By stirring the pot a bit Lynch moves these ingredients closer to something like revisionist noir or satire. The detective and his love interest Sandy Williams (Laura Dern) are more characters from a Nicholas Ray or John Hughes film than anything hard-boiled; the color scheme pushes the pastel-suburbs so far from the darkly saturated nighttime city as to be nearly comical that the two coexist; even Hopper’s Booth takes the psycho-sexual penchants of the worst of Richard Widmark or Ralph Meeker to new extremes.

Blue Velvet’s centerpiece trope is The Slow Club, a dim, sensual venue (perfect for a cold Heineken), where woman-in-trouble Dorothy Vallens sings her signature Blue Velvet against a red curtain, framed by hazy blue neon lights, and in a tight-hugging black dress.

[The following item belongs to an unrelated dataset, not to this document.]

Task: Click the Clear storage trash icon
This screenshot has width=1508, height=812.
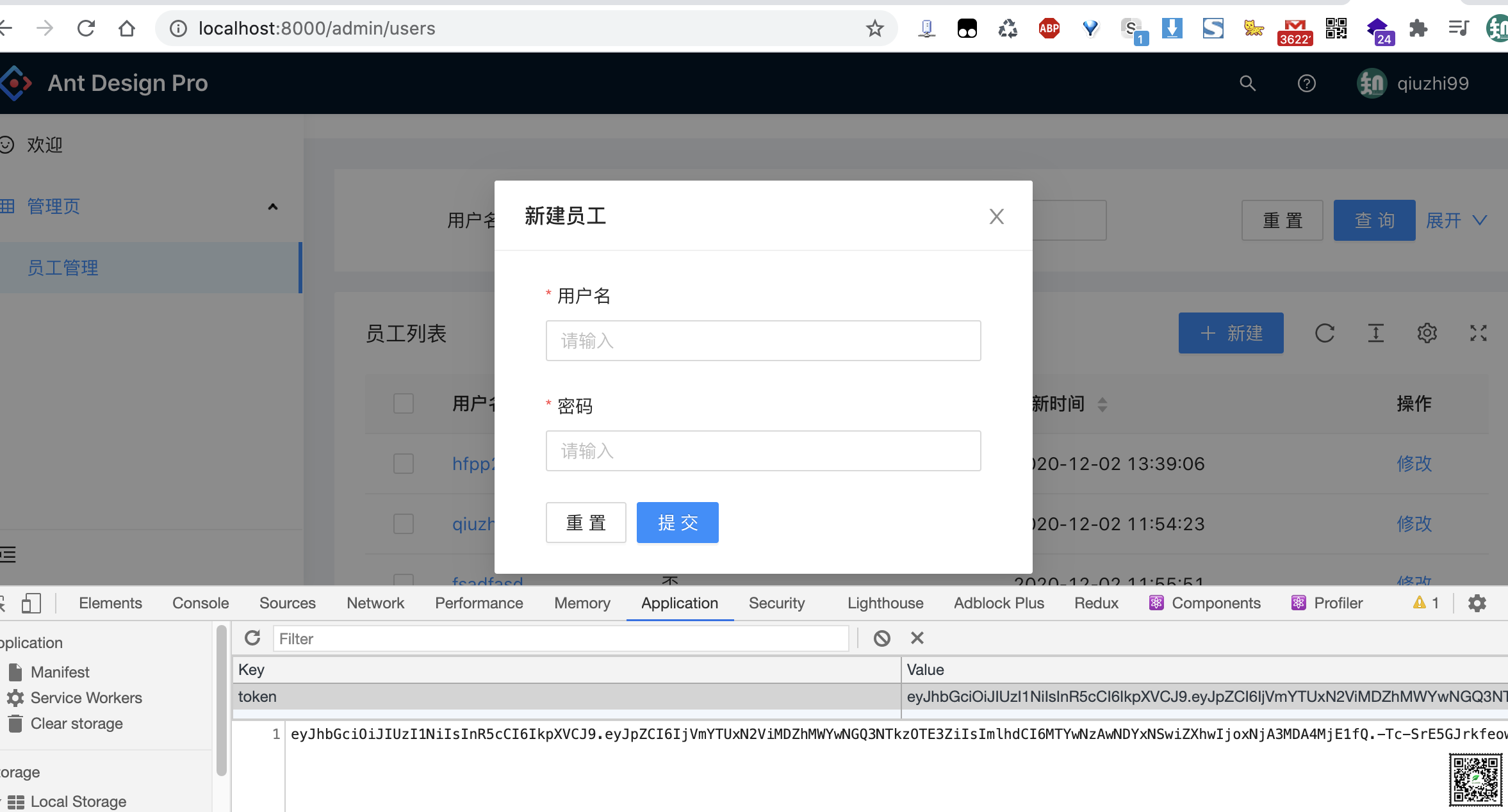Action: (16, 723)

The irony of these scenes is that the shot/reverse-shot sequence makes it look as though The Slow Club is actually two distinctly different settings. When Lynch frames on Jeffrey and Sandy in the audience, the deeper focus, earth toned palette (aside from, of course, Sandy’s bright pick sweater), cheap beer bottles and blue-collar clientele all feel more at home in a corner dive and not the erotic world of Dorothy Vallens’ performance. The clear dichotomy is a masterly, thematic decision, allowing Lynch to further separate the two worlds at work in his film.

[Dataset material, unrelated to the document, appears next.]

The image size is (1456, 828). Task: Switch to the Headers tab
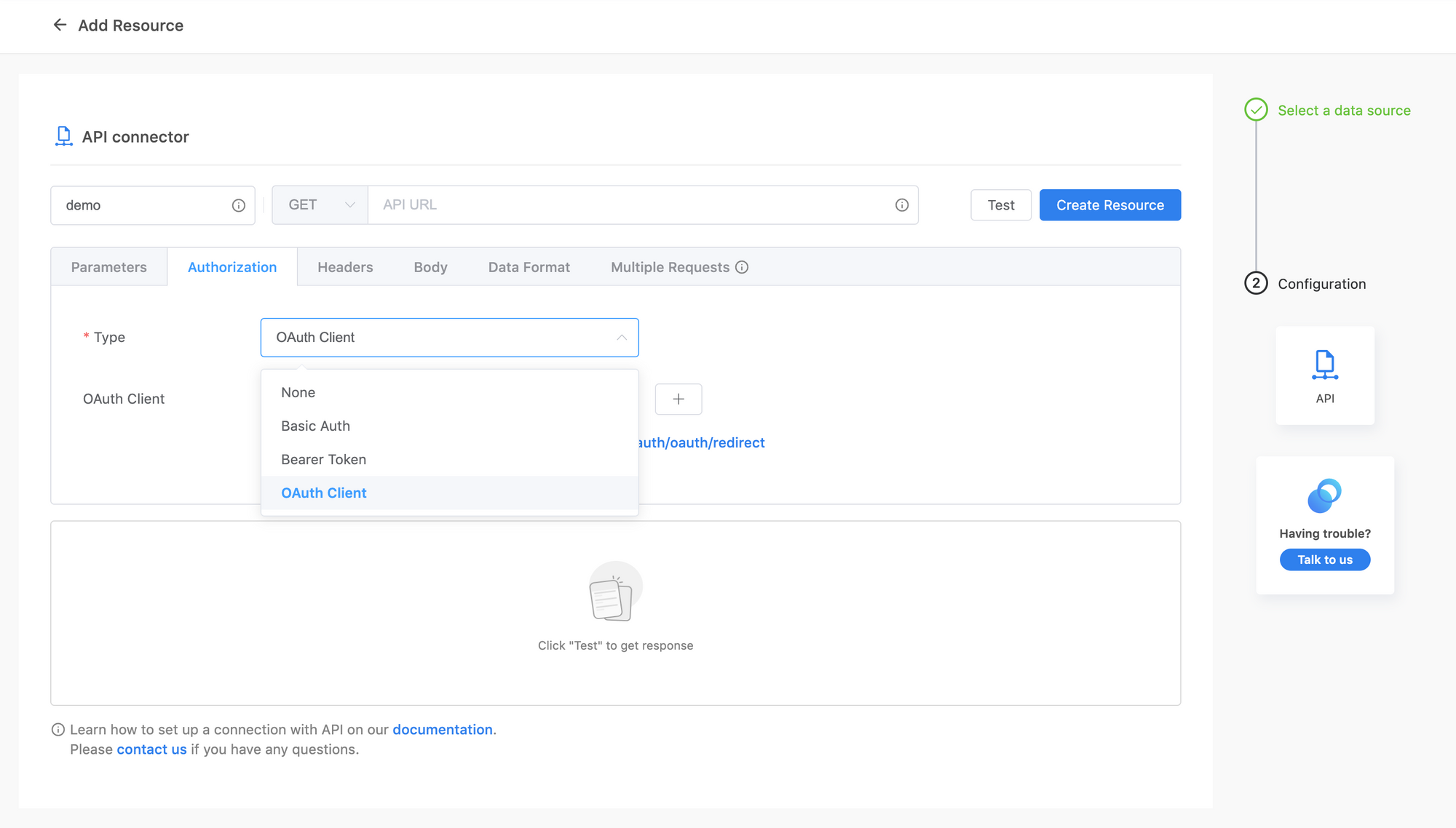[x=345, y=267]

The Slow Club recalls similar spaces in classic noirs Gilda (Vidor, 1946) and The Killers (Siodmak, 1946). In the former, Rita Hayworth plays the title character. Her famous number “Put the Blame on Mame” is particularly more active than Vallens’ in Lynch’s film, but cements her desirability and sex-symbol status.

In Robert Siodmak’s film, Ava Gardner plays Kitty Collins, the femme fatale to Burt Lancaster’s “Swede” Andreson (in Lancaster’s first film role). While no singer, Collins is still immediately associated with a musical club that signifies danger. Her rendezvous with insurance investigator Reardon (Edmond O’Brien) at the Green Cat Lounge is a set-up that ultimately leads to a bloody climax.

Both Gilda and The Killers, alongside other noirs from the era, not only equate their femme fatales with danger and sexuality, but also with a literal siren-esque quality, coaxing their respective leading men to doom with song.

Dorothy Vallens not only fits the mold, but she also plays into the hands of noir-telegraphing: it’s rare in the noir canon that the innocent female character is the one on the microphone, in the club, or dancing in the slinky dress (can you imagine Maxine Cooper enticing Ralph Meeker with a sexy number in Kiss Me Deadly? She might want to, but that would put her on the wrong track).

As Dorothy sings, Jeffrey gets hooked and Frank Booth cries into a piece of blue velvet fabric on the far side of the crowd. Like in Gilda and The Killers, The Slow Club is a space for set-up and peril; it’s a world in and of itself that solidifies characters intentions before they’re explicitly stated, based largely on noir history.